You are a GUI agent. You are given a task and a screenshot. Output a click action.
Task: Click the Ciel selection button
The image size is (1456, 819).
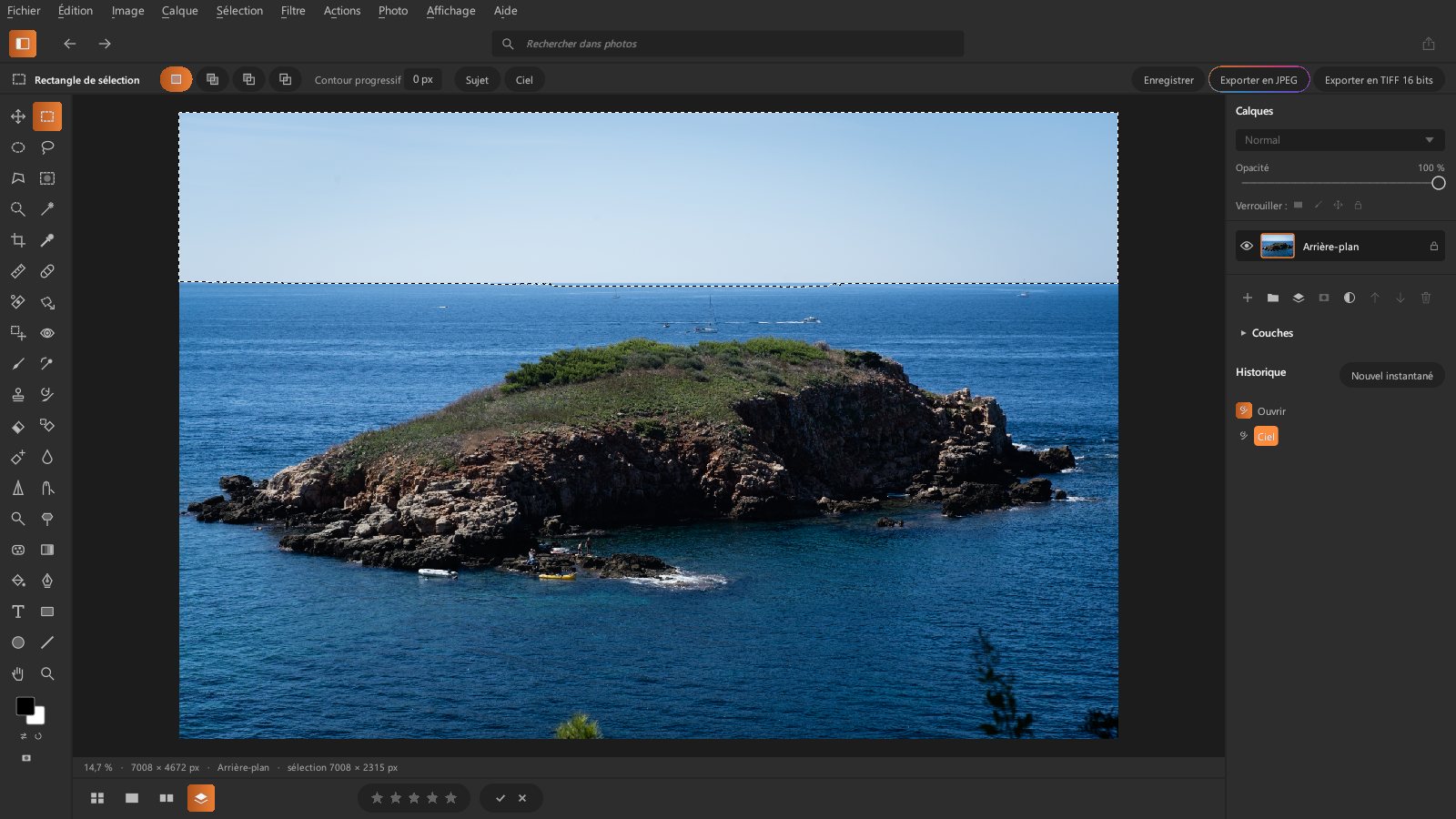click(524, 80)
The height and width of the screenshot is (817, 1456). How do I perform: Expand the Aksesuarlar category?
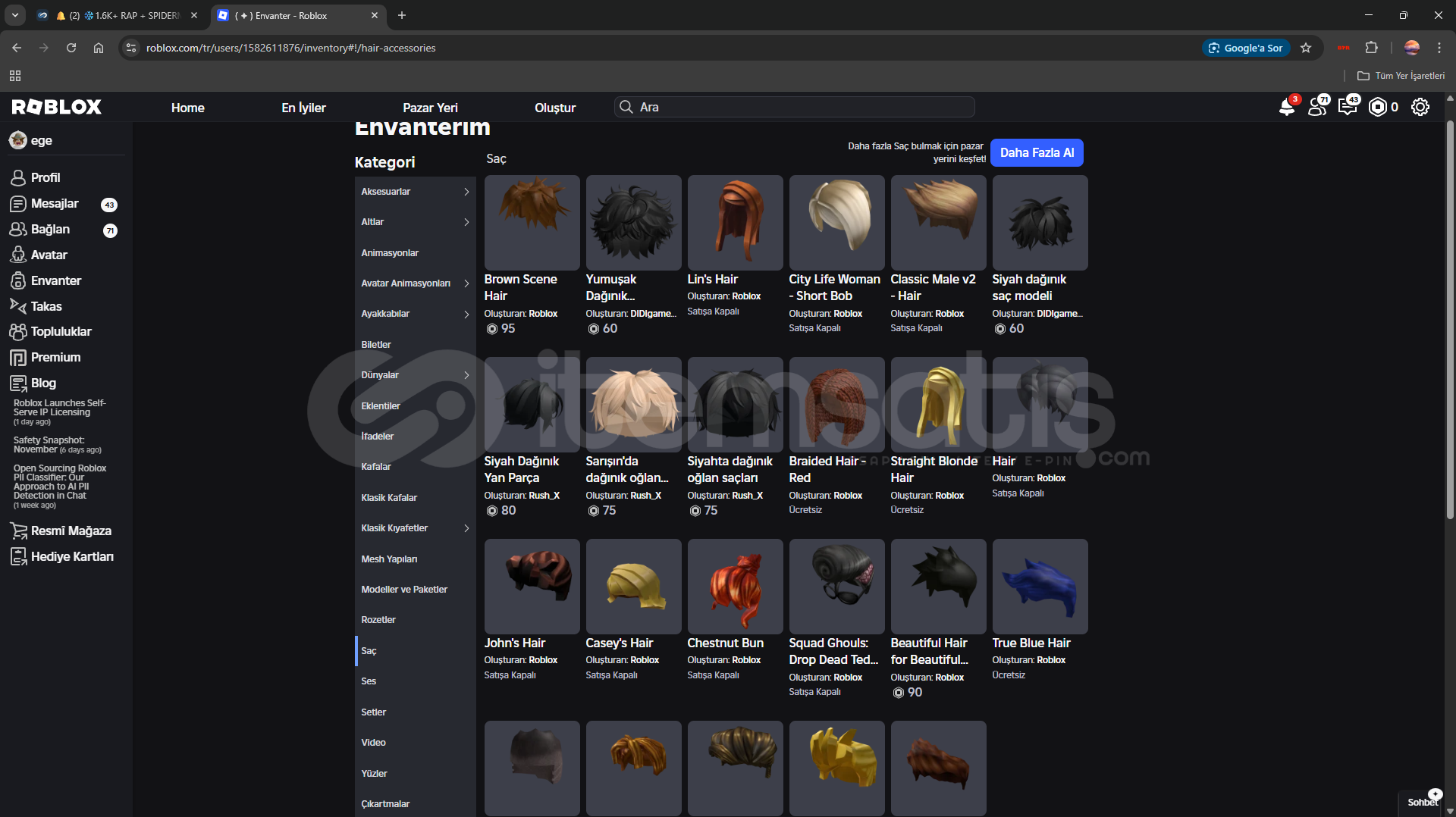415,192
════
▶ [What you should do]: Without including any picture, print every record exactly as written above.

▶ [Answer to this problem]:
You are a GUI agent. You are given a task and a screenshot. Output a click action.
Task: Click the Ciel selection button
The image size is (1456, 819).
click(524, 80)
The height and width of the screenshot is (817, 1456). How do I perform: Expand the Aksesuarlar category?
415,192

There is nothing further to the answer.